= Jacques Cotton =

French priest and occultist

Jacques Joseph Cotton (died 1680), was a French priest. He is known for his involvement in the Affair of the Poisons (1677-1682).

==Life==

Jacques Cotton was a Roman Catholic priest. He was a business colleague of Françoise Filastre, who commissioned him on several occasions to officiate on black masses and call upon demons for her upper class clients.

During the Poison Affair, Filastre named Cotton as the priest who officiated at a mass in 1673 or 1674, during which he had summoned three demon princes to assist her to make a pact with the Devil.
Cotton was arrested and confessed that he had conducted a number of black masses on commission by Filastre, sometimes using wax dolls at the altar, and that these masses had not always been merely to produce luck in love, but also, on at least one occasion, in order to cause a death.
Filastre also stated that she had hired Cotton to conduct masses over the medical powders she had bought from Philippe Galet to make them more potent, and that she had sold several such poisons to Magdelaine Chapelain.

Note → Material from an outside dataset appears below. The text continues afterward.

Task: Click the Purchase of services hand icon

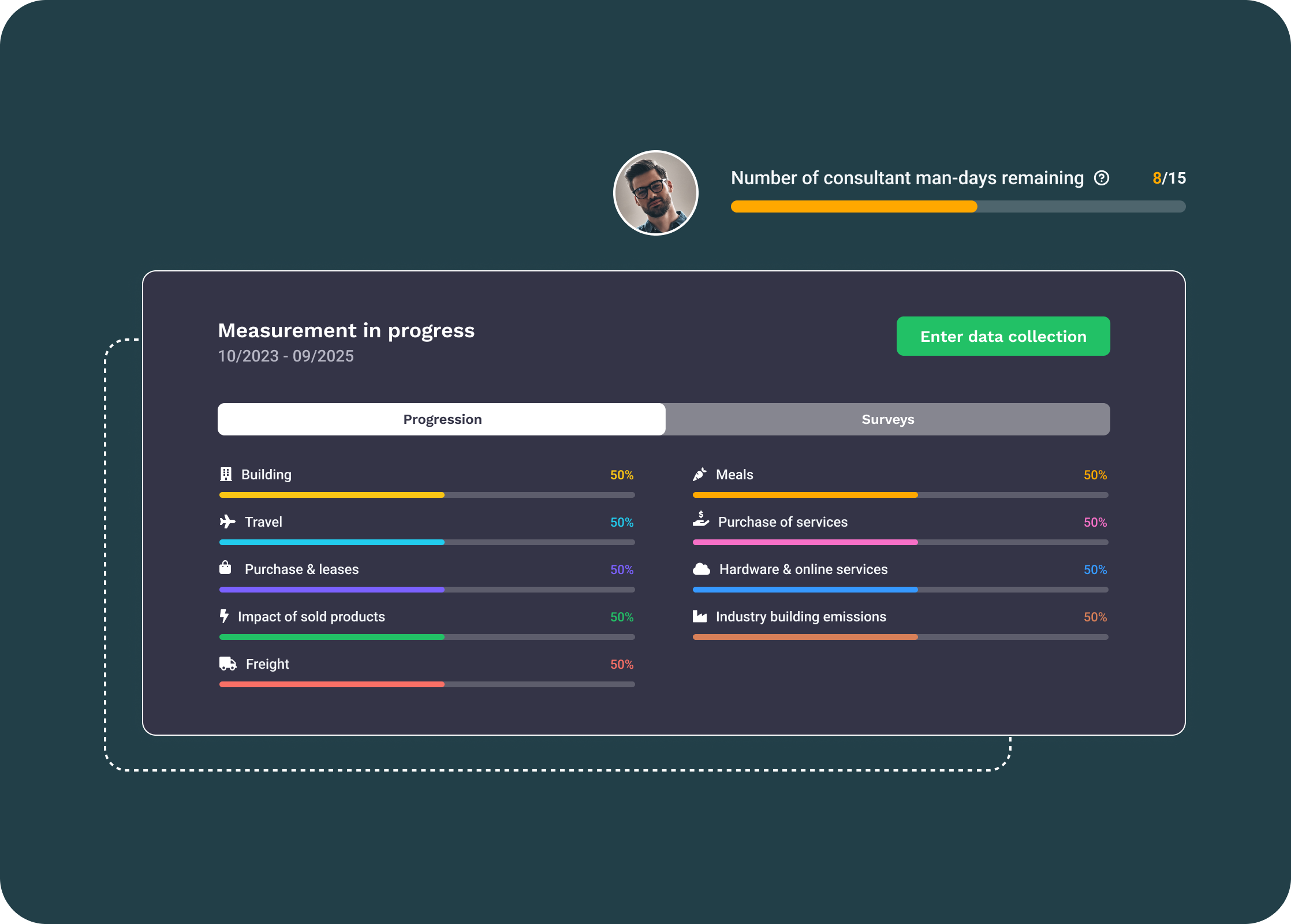Action: 700,519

Such powders were found in the house of Chapelain, who confessed that it was aphrodisiac blessed by Cotton.
He had also been commissioned by Filastre to read magic spells over a document belonging to a client of Filastre, Antoinette de Mesmes, duchesse de Vivonne, to have the wishes written upon it fulfilled: that the Devil would provide her a monthly allowance; that an enemy of her would be exiled from the royal court; and that her husband should die.

On 30 September 1680, both Françoise Filastre and Jacques Cotton were condemned to be subjected to torture and then burned alive on the stake. Normally the city of Paris did not execute people for witchcraft, but an exception was made in cases that had included sacrilege, which was the case because of the black masses. They were both executed 1 October 1680.